Percebe-se, então, que a maior parte dos josefenses que responderam aos questionários vê seu patrimônio cultural por um viés material e imaterial. Contudo, na prática, quando questionados sobre o que definiam como patrimônio cultural do município de São José, classificaram com maior intensidade os bens de viés material como símbolos de pertencimento da cidade. Neste caso, foi possível identificar dois grupos de bens: a) bens materiais de valor arquitetônico: igrejas, Bica da Carioca, casarios, teatro, Praça 11,7 museu, olarias, praças, monumentos, casas de comércio antigas; b) bens de caráter imaterial associados a formas de expressões, saberes, fazeres e celebrações: Cacumbi, Festa do Divino, Boi de Mamão, o saber fazer cerâmica, Pão por Deus,8 pessoas e suas histórias, manifestações religiosas.

Ao serem questionados sobre o que consideravam patrimônio cultural da população afro-brasileira em São José, dois grupos de bens foram delimitados: bens materiais de valor arquitetônico, o monumento da abolição, a Bica da Carioca, a Igreja Nosso Senhor do Bonfim, o Praça 11, os casarios e os clubes negros; e bens de caráter imaterial associados a formas de expressões, saberes, fazeres e celebrações: samba, capoeira, Cacumbi, carnaval, culinária, oralidade, Boi de Mamão, documentos, dança e religiosidade.

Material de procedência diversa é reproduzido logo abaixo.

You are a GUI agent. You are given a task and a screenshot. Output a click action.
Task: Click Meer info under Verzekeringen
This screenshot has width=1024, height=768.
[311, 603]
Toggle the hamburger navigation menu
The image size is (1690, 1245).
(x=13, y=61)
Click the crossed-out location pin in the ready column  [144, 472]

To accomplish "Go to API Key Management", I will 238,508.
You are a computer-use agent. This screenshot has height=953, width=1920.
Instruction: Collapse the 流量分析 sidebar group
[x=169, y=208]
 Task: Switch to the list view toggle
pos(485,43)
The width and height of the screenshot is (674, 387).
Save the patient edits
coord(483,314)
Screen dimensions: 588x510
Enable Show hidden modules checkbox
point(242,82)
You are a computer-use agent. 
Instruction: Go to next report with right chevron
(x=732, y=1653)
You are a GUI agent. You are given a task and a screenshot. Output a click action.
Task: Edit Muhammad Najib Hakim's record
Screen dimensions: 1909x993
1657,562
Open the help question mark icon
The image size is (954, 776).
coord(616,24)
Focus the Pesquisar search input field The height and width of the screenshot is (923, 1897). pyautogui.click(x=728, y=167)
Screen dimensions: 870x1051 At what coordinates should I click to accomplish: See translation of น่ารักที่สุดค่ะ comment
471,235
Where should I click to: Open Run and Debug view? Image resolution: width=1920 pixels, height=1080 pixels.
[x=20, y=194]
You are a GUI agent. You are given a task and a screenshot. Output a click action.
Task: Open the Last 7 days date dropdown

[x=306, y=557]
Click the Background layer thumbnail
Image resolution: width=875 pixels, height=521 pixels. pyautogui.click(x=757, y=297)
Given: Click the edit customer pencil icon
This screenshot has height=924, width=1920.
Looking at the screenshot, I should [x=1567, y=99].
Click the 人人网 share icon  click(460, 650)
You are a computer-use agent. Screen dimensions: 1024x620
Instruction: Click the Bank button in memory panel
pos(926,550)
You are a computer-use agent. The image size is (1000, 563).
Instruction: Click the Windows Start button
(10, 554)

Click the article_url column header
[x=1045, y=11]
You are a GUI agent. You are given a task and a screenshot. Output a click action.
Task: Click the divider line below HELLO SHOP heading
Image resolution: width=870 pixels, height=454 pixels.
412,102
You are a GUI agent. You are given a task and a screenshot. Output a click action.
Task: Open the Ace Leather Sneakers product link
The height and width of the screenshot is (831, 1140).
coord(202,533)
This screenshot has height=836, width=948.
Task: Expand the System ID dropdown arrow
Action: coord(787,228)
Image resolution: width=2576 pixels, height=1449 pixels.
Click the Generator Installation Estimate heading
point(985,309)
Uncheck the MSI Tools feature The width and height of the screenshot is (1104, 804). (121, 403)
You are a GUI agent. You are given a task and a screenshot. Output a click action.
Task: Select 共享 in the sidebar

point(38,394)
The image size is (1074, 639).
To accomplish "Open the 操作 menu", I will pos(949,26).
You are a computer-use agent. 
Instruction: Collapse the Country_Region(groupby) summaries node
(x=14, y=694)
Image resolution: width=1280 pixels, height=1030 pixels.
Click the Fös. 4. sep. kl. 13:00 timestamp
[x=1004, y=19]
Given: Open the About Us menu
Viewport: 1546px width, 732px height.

Observou-se que o bem patrimonial citado com maior destaque foi a Carioca, também conhecida como Beco da Carioca ou Bica da Carioca, com 17 menções. Construída em 1840, a Bica é uma referência por ter sido um espaço de trabalho e sociabilidade da população afro-brasileira no município, já que as famosas "lavadeiras" que trabalhavam na Bica eram negras.

O outro referencial associado à população afro-brasileira no município é o monumento da Abolição da Escravidão, localizado na Praça Hercílio Luz, no centro histórico do município. No monumento, consta uma placa com a data de 1988, ano de reinauguração da praça. Mas não existe menção de que o monumento tenha sido construído nesse momento. Da mesma forma, não existe indicação de quem o projetou ou construiu, ou o motivo de sua construção. Outro monumento chama a atenção no centro histórico de São José. Localizado na Praça Arnaldo Souza, em frente à Praça Hercílio Luz, é popularmente conhecido como monumento do Imigrante. De acordo com o roteiro do projeto "Redescobrindo São José", o monumento foi construído em homenagem aos 250 anos de imigração açoriana no município, em 2000, tendo sido projetado e executado pelo artista plástico josefense Plínio Verani Júnior. Ainda de acordo com o roteiro, o monumento "é repleto de símbolos que evidenciam a forte presença da cultura açoriana". Neste caso, o atrativo é o monumento, ao invés da praça. Existe uma placa no monumento, alusiva à 3º Festa Açoriana ocorrida no município em 2002, com informações sobre os troncos familiares oriundos dos Açores para o município de São José.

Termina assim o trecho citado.